OpenAI e os jornais: o impacto do ChatGPT no jornalismo
A OpenAI também tem sido alvo de diversas ações, incluindo processos movidos pelo New York Times (NYT) e pela Folha de S.Paulo, que acusam a empresa de utilizar conteúdos jornalísticos protegidos para treinar o ChatGPT. Além das violações autorais, os jornais destacam como a ferramenta prejudica financeiramente suas operações ao reproduzir informações que deveriam estar protegidas por paywalls e contratos de licenciamento.
O NYT, por exemplo, alega que o acesso irrestrito promovido pelo ChatGPT destrói seu modelo de negócios, baseado em assinaturas digitais e receitas publicitárias. Já a Folha de S.Paulo exige não apenas indenização, mas também a destruição dos modelos da OpenAI que foram treinados com seus conteúdos.
Os dois jornais argumentam que as violações comprometem não apenas seus direitos autorais, mas também a sustentabilidade do jornalismo independente — um elemento essencial para as democracias.
Os desafios do “fair use” e a ausência de regulação
Um ponto central em comum entre esses casos é o debate em torno do “fair use” e da aplicação desse princípio à inteligência artificial. Conceito chave no direito autoral dos EUA, o fair use permite o uso limitado de materiais protegidos em contextos como crítica, ensino ou pesquisa. No entanto, os críticos apontam que sistemas de IA vão além, memorizando e reproduzindo trechos completos de obras, muitas vezes sem conexão com os contextos previstos no uso justo.

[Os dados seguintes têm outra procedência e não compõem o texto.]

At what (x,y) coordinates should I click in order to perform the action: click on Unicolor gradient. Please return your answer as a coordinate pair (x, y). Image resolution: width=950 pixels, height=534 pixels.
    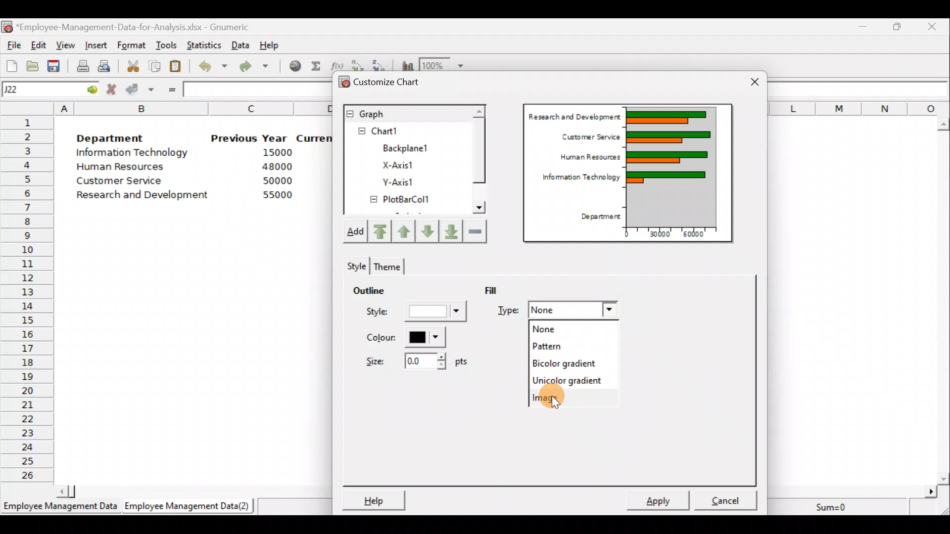
    Looking at the image, I should click on (563, 384).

Enquanto o Brasil possui uma legislação autoral mais rígida e baseada em exceções específicas, o sistema jurídico americano ainda tenta adaptar conceitos do Digital Millennium Copyright Act (DMCA) à tecnologia contemporânea. A ausência de uma regulação clara e global sobre o uso de dados para IA gera incertezas e amplia o número de litígios no setor.
O que está em jogo?
Por trás dessas disputas estão questões muito maiores do que simplesmente indenizações milionárias. Empresas de tecnologia estão testando os limites da lei em busca de desenvolver sistemas cada vez mais avançados e competitivos, enquanto criadores tentam proteger não apenas seus direitos autorais, mas também a viabilidade de seus negócios.
A regulação desse novo terreno jurídico será crítica para estabelecer um equilíbrio entre inovação tecnológica e respeito ao trabalho criativo.
As decisões judiciais dos próximos anos em casos como os da OpenAI, Microsoft e Anthropic determinarão não apenas os rumos da inteligência artificial, mas também o futuro dos direitos autorais na era digital.